The bearing \(N\,\theta\,E\): measured from North, turning \(\theta\) toward East

Translate before you compute. Convert every bearing into a clean right triangle with North–South and East–West legs. A journey "\(N\,\theta\,E\) for distance \(r\)" advances \(r\cos\theta\) north and \(r\sin\theta\) east — after that it is ordinary trigonometry.

Section 15-8

Standard Results

Two configurations recur so often they are worth knowing as formulae, not rederiving each time.

① The walk-toward result

Elevation \(\alpha\) at the first point becomes \(\beta\) after walking \(d\) toward the tower: height \(h=\dfrac{d\tan\alpha\tan\beta}{\tan\beta-\tan\alpha}\).

② Flagstaff on a tower

A staff of height \(a\) on a tower of height \(h\) subtends angle \(\beta\) at a point where the tower subtends \(\alpha\): \(h=\dfrac{a\tan\alpha}{\tan(\alpha+\beta)-\tan\alpha}\).

③ The shadow result

If the shadow lengthens by \(d\) as the sun's elevation drops from \(\beta\) to \(\alpha\), then \(h=\dfrac{d}{\cot\alpha-\cot\beta}\) — the same workhorse formula.

Worked Examples

Putting It to Work

1 A single observation

Problem. The elevation of the top of a tower from a point \(30\text{ m}\) from its foot is \(30^{\circ}\). Find the height.

Solution. With \(h=d\tan\theta\):

Working

\[ h=30\tan30^{\circ}=\frac{30}{\sqrt3}=10\sqrt3\ \text{m} \]

2 Two boats by depression

Problem. From the top of a \(100\text{ m}\) cliff the angles of depression of two boats in line with the foot are \(30^{\circ}\) and \(45^{\circ}\). Find the distance between them.

Solution. Distances from the foot are \(100\cot30^{\circ}\) and \(100\cot45^{\circ}\):

Working

\[ 100\sqrt3-100=100(\sqrt3-1)\ \text{m} \]

3 Walking toward a tower

Problem. The elevation of a tower is \(30^{\circ}\) at a point; on walking \(40\text{ m}\) closer it becomes \(60^{\circ}\). Find the height.

Solution. Use \(h=\dfrac{d\tan\alpha\tan\beta}{\tan\beta-\tan\alpha}\) with \(\alpha=30^{\circ},\ \beta=60^{\circ},\ d=40\):

Working

\[ h=\frac{40\cdot\frac{1}{\sqrt3}\cdot\sqrt3}{\sqrt3-\frac{1}{\sqrt3}}=\frac{40}{\,2/\sqrt3\,}=20\sqrt3\ \text{m} \]

4 Object between two stations

Problem. A tower stands between two points \(100\text{ m}\) apart on opposite sides; the elevations are \(30^{\circ}\) and \(60^{\circ}\). Find the height.

Solution. Use the opposite-side formula \(h=\dfrac{d}{\cot\alpha+\cot\beta}\):

Working

\[ h=\frac{100}{\sqrt3+\frac{1}{\sqrt3}}=\frac{100}{\,4/\sqrt3\,}=25\sqrt3\ \text{m} \]

5 Tower and hill

Problem. From the foot of a tower the top of a hill is seen at elevation \(60^{\circ}\); from the foot of the hill the top of the tower is seen at \(30^{\circ}\). If the tower is \(50\text{ m}\) high, find the height of the hill.

> **Task prompt**:
Could you extend the trigonometry lesson on heights and distances, starting right after its last sentence?

> **Dataset excerpt**:
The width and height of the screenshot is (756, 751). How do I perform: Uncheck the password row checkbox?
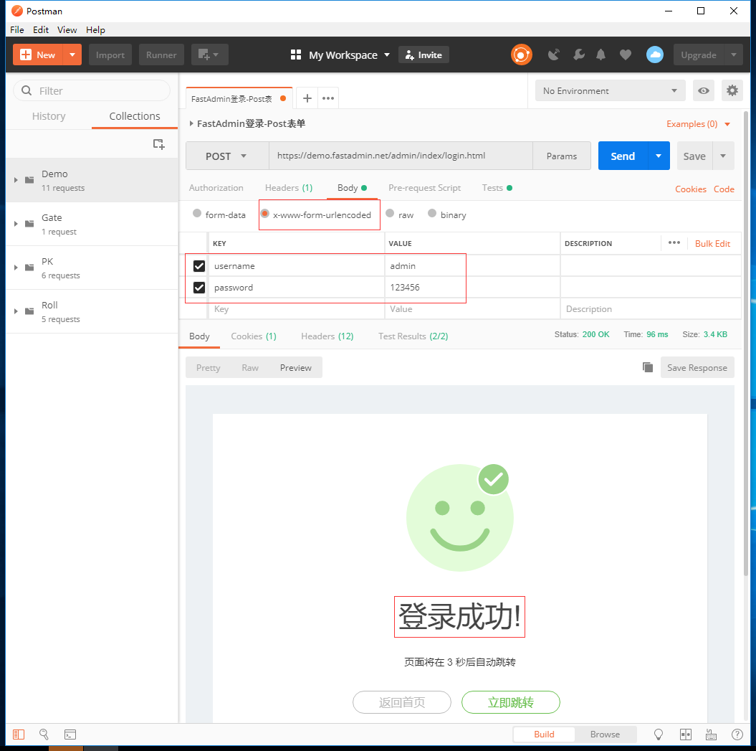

> **Final result**:
Solution. Let the horizontal separation be \(d\). From the hill's foot, \(\tan30^{\circ}=\dfrac{50}{d}\Rightarrow d=50\sqrt3\); from the tower's foot, hill height \(H=d\tan60^{\circ}\):

Working

\[ H=50\sqrt3\cdot\sqrt3=150\ \text{m} \]

6 A bearing journey

Problem. A ship sails \(12\text{ km}\) due north, then \(5\text{ km}\) due east. Find its distance and bearing from the start.

Solution. The two legs are perpendicular, so the closing distance is the hypotenuse:

Working

\[ \sqrt{12^2+5^2}=13\ \text{km},\qquad \theta=\tan^{-1}\frac{5}{12}\approx22.6^{\circ}\ \Rightarrow\ N\,22.6^{\circ}E \]

Review

Chapter Summary

✓ Angles

Elevation above horizontal, depression below; depression from above \(=\) elevation from below.

✓ Single triangle

\(h=d\tan\theta\); add the observer's height where needed.

✓ Same side

\(h=\dfrac{d}{\cot\alpha-\cot\beta}\) for a walk toward the object.

✓ Opposite sides

\(h=\dfrac{d}{\cot\alpha+\cot\beta}\) when the object is between the stations.

✓ Oblique

Sine rule for a side facing a known angle; cosine rule for an enclosed angle.

✓ Bearings

Resolve each leg into North–South and East–West components first.

Practice

Problems

Draw the figure first, label the right triangle, then choose the ratio or rule. Difficulty rises down the list.

The elevation of the top of a pole from a point \(20\text{ m}\) away is \(45^{\circ}\). Find its height.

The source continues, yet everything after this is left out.